→ **Work required**: Work through the data line by line, gathering every line that has the word "give".

[Dataset entries]
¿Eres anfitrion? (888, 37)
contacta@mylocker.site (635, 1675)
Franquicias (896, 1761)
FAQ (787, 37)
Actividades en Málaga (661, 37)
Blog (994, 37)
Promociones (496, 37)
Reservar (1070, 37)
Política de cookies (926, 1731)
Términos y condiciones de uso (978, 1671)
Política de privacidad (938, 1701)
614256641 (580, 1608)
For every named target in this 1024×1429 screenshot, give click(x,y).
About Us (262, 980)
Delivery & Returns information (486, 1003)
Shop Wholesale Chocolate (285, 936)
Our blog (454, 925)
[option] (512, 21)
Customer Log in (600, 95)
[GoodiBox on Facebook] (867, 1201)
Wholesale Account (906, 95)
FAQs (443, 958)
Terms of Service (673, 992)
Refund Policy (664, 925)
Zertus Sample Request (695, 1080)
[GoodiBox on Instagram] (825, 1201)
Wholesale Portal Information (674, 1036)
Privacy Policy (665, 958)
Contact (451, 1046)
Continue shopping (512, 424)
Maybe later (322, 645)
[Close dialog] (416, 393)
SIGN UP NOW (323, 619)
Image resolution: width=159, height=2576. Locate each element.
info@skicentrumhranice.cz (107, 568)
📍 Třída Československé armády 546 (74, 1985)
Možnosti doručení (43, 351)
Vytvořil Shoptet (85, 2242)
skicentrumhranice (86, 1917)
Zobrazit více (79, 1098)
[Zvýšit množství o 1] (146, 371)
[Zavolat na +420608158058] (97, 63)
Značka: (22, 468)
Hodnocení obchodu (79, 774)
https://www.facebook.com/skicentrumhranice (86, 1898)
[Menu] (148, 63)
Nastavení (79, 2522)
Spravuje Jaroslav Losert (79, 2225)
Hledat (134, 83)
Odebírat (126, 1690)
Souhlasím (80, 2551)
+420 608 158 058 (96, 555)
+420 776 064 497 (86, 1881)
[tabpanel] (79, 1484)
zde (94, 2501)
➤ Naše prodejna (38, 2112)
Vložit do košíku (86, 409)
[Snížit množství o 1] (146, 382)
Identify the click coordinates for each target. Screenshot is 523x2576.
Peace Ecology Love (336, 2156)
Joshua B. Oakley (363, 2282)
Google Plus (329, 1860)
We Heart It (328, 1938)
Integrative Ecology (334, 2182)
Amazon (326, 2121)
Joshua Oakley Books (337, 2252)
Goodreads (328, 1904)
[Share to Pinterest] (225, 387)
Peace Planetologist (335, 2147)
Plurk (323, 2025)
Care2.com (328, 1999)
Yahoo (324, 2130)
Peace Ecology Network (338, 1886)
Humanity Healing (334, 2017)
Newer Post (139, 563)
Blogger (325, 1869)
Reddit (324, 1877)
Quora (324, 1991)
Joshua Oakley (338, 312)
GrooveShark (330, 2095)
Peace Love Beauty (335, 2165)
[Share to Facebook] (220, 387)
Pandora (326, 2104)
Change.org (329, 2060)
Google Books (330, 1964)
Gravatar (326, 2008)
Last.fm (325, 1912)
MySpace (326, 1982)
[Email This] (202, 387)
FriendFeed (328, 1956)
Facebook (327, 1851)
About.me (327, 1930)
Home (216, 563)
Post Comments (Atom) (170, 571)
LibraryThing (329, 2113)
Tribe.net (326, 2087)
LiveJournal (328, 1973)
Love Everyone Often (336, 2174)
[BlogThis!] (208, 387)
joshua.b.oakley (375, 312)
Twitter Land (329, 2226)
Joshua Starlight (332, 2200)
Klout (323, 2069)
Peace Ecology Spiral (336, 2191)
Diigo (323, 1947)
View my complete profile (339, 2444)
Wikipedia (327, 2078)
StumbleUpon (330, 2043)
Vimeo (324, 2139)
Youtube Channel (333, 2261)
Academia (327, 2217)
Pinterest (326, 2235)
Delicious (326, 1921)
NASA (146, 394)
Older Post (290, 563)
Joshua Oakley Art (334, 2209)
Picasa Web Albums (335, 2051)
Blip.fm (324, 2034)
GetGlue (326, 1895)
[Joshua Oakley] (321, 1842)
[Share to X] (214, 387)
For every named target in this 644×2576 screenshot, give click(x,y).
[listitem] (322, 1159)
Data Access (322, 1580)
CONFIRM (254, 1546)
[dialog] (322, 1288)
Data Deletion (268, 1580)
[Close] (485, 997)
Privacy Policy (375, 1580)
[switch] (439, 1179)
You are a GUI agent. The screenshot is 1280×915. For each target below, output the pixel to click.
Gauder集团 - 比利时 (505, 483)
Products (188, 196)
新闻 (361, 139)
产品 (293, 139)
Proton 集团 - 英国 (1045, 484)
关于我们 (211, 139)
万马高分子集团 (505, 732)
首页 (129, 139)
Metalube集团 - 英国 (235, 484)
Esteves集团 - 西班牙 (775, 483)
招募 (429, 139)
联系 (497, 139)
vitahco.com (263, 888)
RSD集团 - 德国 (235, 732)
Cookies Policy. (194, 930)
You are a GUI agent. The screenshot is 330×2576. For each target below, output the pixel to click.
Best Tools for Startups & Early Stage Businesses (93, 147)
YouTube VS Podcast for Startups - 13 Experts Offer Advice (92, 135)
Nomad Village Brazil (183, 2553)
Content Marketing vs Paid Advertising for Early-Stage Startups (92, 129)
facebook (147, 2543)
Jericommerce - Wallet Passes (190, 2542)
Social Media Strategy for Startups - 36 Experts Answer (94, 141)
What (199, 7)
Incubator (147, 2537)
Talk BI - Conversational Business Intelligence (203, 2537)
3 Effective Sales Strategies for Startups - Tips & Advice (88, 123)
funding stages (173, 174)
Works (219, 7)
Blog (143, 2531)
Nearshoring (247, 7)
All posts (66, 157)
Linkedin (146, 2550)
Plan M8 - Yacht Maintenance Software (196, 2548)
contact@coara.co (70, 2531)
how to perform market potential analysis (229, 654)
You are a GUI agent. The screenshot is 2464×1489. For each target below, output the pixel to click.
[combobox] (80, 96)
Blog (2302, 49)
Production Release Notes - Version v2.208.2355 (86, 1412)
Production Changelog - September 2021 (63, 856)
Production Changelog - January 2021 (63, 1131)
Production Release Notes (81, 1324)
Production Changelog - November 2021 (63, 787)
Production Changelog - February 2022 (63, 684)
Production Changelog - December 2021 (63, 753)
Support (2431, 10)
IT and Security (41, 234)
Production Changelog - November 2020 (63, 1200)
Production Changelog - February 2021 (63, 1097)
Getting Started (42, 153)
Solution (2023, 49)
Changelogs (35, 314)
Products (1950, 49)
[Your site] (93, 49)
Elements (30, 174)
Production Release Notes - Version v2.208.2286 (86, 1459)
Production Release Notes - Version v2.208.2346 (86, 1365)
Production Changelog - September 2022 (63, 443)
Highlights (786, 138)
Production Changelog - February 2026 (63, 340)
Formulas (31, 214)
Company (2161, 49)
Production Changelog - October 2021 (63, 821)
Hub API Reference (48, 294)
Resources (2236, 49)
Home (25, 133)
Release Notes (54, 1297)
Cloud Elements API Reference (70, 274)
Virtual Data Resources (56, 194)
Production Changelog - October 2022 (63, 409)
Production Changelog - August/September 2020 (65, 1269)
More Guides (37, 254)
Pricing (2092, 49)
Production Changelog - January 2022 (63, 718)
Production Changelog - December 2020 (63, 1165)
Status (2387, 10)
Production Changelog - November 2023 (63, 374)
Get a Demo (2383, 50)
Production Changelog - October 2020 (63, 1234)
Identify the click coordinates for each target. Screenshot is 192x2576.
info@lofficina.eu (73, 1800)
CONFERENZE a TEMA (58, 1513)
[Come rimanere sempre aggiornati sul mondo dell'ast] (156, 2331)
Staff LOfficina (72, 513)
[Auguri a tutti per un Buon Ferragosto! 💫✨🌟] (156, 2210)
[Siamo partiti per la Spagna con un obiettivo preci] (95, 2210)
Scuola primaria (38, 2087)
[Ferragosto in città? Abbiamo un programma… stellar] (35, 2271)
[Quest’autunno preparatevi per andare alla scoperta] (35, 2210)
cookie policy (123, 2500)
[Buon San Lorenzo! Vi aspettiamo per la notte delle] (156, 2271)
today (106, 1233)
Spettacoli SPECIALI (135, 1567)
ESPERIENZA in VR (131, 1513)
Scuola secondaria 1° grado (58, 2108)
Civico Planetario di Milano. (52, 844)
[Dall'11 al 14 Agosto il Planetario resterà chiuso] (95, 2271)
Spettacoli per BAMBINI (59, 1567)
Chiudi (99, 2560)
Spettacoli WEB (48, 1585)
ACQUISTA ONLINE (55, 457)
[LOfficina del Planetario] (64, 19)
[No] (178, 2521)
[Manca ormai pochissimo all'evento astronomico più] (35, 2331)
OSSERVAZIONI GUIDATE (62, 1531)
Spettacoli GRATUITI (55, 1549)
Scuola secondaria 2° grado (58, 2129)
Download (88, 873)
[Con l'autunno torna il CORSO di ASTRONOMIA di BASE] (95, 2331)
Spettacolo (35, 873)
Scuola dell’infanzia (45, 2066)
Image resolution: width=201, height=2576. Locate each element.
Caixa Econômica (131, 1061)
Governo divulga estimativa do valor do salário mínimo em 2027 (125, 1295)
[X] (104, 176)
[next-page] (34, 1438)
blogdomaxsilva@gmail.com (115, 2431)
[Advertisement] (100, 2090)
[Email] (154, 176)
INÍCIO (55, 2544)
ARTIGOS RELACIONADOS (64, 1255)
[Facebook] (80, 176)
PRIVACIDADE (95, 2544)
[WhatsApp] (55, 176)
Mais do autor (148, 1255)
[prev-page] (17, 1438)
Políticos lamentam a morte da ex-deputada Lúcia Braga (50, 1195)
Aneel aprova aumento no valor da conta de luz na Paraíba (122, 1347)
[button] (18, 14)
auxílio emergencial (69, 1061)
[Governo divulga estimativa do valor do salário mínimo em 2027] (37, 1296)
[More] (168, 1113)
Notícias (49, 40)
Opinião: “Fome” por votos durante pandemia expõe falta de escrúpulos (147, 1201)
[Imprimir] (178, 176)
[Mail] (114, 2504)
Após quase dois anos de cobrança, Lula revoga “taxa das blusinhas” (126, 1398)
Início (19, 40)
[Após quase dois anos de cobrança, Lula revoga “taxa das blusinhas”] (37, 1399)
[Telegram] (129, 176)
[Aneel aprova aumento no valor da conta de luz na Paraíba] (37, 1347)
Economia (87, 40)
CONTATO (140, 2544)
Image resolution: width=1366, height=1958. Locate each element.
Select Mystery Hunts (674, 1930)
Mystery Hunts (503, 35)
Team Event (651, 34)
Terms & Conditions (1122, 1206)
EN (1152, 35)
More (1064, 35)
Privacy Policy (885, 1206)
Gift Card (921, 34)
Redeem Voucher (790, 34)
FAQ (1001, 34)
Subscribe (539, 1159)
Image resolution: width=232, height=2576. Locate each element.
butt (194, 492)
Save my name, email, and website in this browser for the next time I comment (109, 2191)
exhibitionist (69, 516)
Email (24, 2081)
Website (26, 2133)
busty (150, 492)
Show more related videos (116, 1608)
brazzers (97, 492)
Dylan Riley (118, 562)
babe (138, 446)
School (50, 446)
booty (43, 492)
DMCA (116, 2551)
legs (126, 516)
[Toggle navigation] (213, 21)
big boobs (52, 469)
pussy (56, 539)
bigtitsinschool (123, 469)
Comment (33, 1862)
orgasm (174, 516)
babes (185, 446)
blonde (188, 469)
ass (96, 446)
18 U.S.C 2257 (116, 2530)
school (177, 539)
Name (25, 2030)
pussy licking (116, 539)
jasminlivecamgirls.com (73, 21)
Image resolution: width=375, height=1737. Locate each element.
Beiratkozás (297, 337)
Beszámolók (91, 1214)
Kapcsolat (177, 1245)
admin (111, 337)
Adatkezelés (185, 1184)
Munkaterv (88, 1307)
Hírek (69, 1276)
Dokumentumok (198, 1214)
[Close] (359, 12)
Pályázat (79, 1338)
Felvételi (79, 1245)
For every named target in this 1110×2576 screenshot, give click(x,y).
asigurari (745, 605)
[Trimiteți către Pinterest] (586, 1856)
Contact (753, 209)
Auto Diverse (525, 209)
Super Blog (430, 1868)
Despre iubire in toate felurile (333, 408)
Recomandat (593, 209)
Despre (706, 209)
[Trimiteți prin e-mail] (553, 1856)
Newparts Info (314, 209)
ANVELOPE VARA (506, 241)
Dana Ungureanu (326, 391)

→ **Response below**:
For every named target in this 1024×1429 screenshot, give click(x,y).
For every named target in this 644×2576 screenshot, give click(x,y).
For every named target in this 1110×2576 screenshot, give click(x,y).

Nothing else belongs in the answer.